Screenshot grounding data
—————
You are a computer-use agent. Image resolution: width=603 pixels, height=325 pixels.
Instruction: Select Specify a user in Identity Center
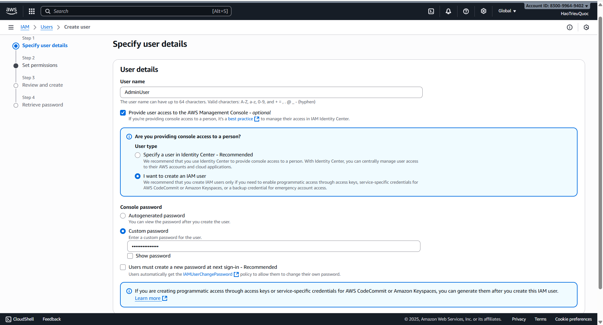click(x=138, y=155)
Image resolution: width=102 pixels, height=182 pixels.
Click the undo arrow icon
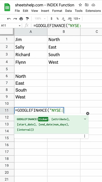coord(9,19)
—————
All lines that contain the word "Image" must be copied from the records above.

§ Solution to the problem:
You are a computer-use agent. Image resolution: width=603 pixels, height=325 pixels.
Image resolution: width=102 pixels, height=182 pixels.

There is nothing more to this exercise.